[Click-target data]
# # # #

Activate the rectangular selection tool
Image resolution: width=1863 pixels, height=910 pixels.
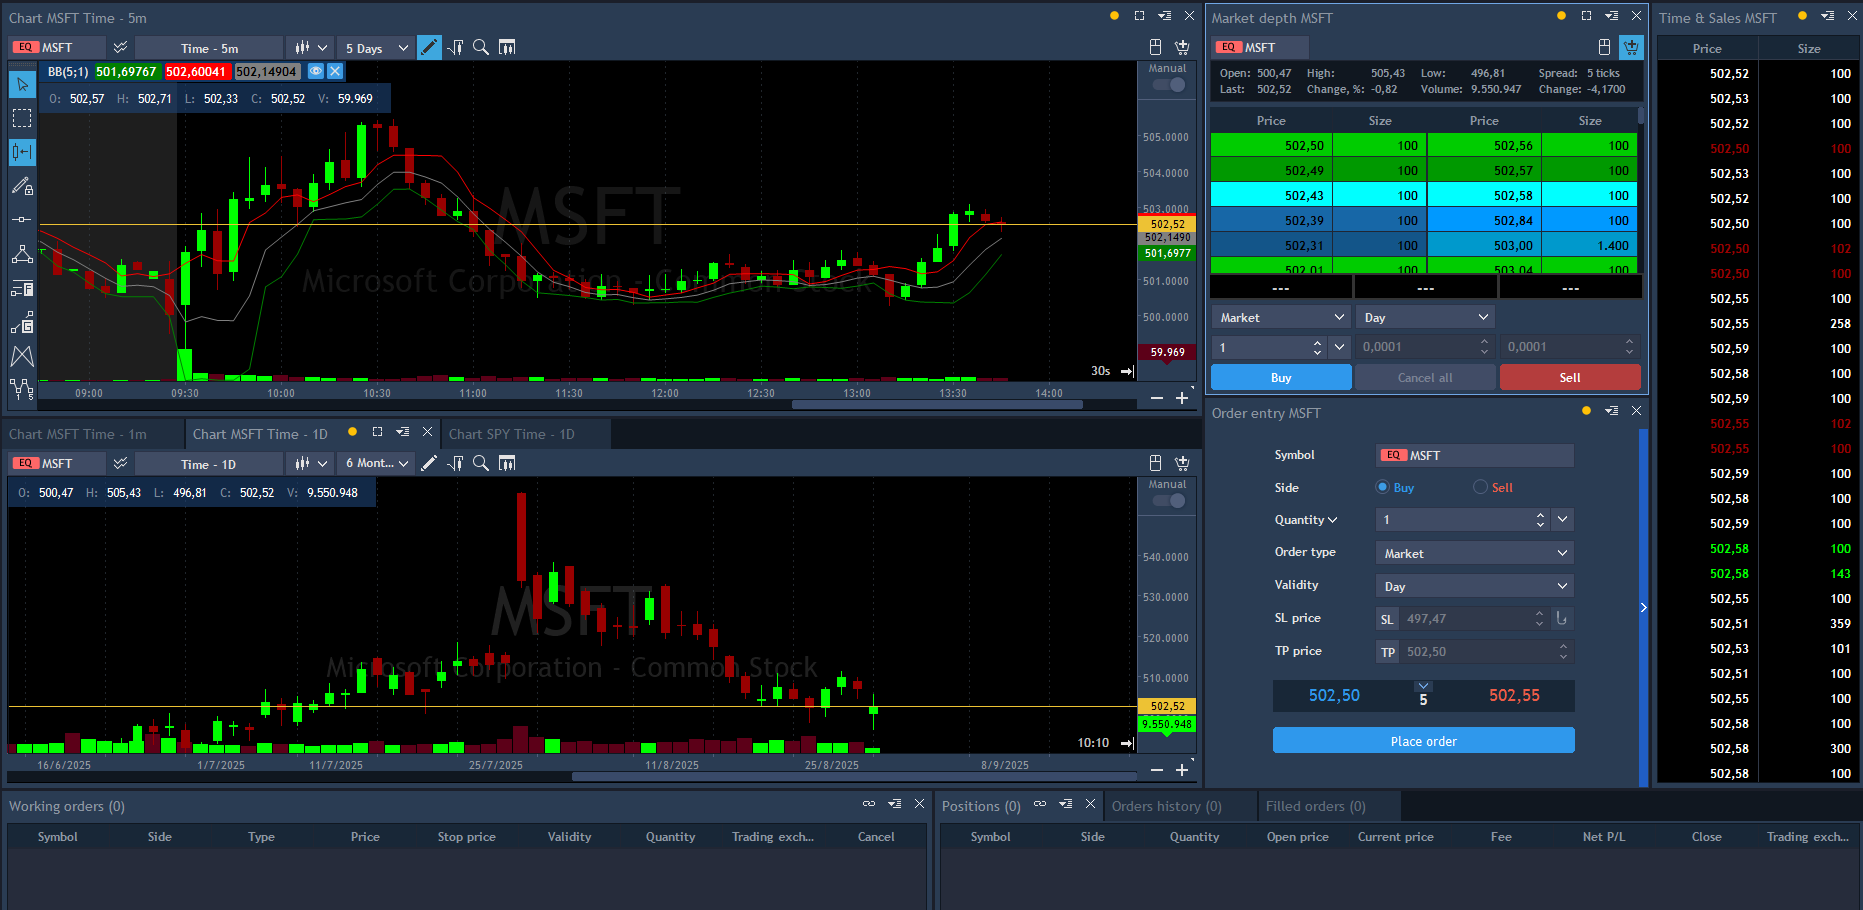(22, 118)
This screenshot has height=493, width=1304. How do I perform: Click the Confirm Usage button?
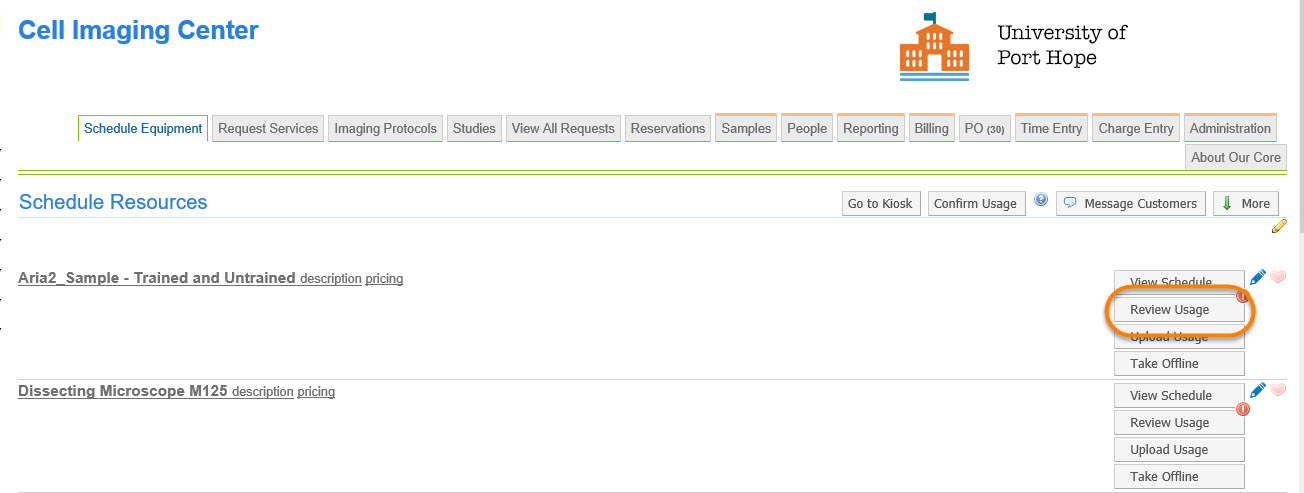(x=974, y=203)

# # # #

DIRECTION: Retype every one of the items above word for word, leaving out the pictures.

TASK RESPONSE:
Activate the rectangular selection tool
Image resolution: width=1863 pixels, height=910 pixels.
(22, 118)
This screenshot has height=493, width=1304. How do I perform: Click the Confirm Usage button?
(x=974, y=203)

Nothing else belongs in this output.